Hobson Prior are currently looking for a Director of Quality - GCP to join a fantastic biotech organisation on a permanent basis located in London. Our client is focused on producing solutions that may have the possibility of curing those who are suffering from serious illnesses.

Please note that to be considered for this role you must have the right to work in this location.

Key Responsibilities:

• For this role, you will handle, raise and hose the clinical review escalation procedure in response to any recognised crucial/serious incidents linked to clinical operations.
• Accountable for the QMS system, guaranteeing that its fully deployed, kept up to date and upheld in a state of compliance.
• Serve as a QA lead on all clinical quality matters connecting possible to regulatory proposals, clinical protocols, and the performance and documentation of clinical trials.
• Partake in the selection of and current auditing of crucial providers, vendors, CROs and CMOs.
• You will offer CQA oversight and follow up on third party supplier and vendors such as CRO's.

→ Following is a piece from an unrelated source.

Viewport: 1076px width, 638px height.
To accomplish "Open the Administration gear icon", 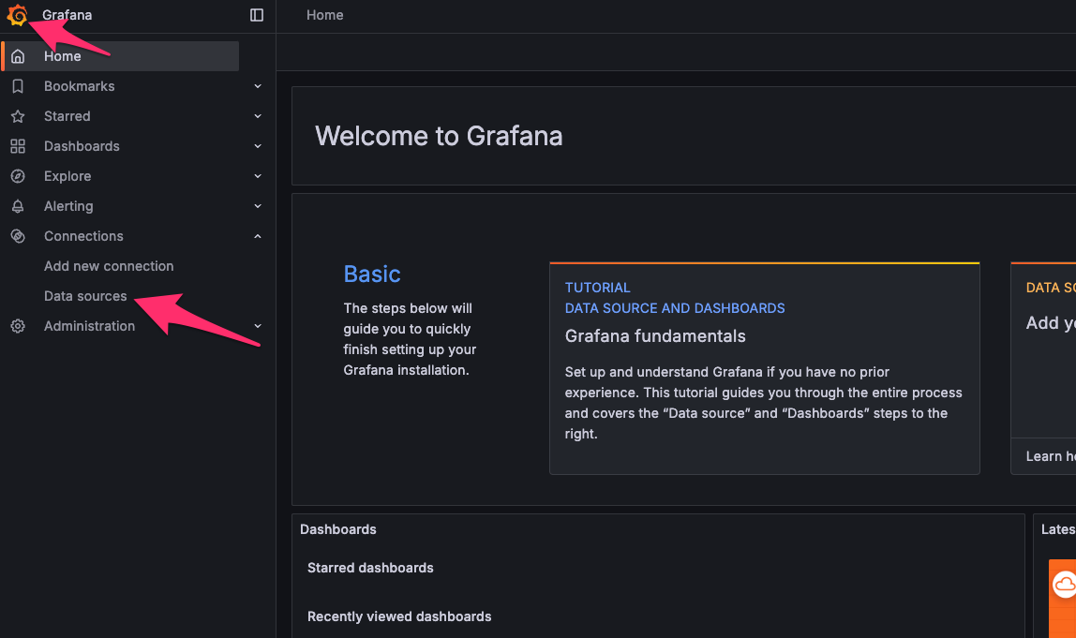I will (17, 325).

CMO's, etc. performance.
• Guarantee that there is a system in place to assist and/or implementation of audits such as site, vendor, process, systems, regulatory proposals, clinical trial papers, etc.
• Cooperate and assist in pre-clinical and clinical senior management and personnel to ensure compliant conduct of clinical studies.
• Any other assigned duties.
• Requirements:
• Educated to a degree level in a science discipline.
• At least 10 years of experience operating at a senior management level within a pharmaceutical/biopharmaceutical quality assurance commercial and GCP function ideally with sterile products.
• Know-how, comprehension and implementation of GCP and GMP guidelines with familiarity with outlining and harmonising QMS incorporated with demonstrated ability of successfully executing these.
• Interpersonal abilities.
• Past involvement in hosting and following up on business audits, client audits and regulatory inspections.
• Know-how and comprehension of pharmaceutical QA and GCP expertise in a clinical trials and operations setting.
• Knowledge of executing QMS which are simple, solid and in compliance with suitable GxP guidelines and regulations.
• Know-how and acquaintance with auditing needs such as lead auditor GCP.
• Conscious of preclinical quality standards and good practices for research.
• Experience working with or within CRO establishments.
• Capable of comprehending multifaceted and current crucial discoveries.
• A practical approach and familiarity with forming a "quality outlook" for team members who have not worked within a GxP setting.

Apply now:

If you are interested in learning more or applying to this exciting opportunity then please click "Apply" and upload a copy of your CV. Alternatively, for further details or to talk directly to a life sciences recruitment specialist directly, please select "Contact me" at the top of this page.

Hobson Prior is a leading life sciences recruiter focused on finding exceptional people and matching them with the finest positions across the globe. Hobson Prior is acting as an Employment Agency in relation to this vacancy.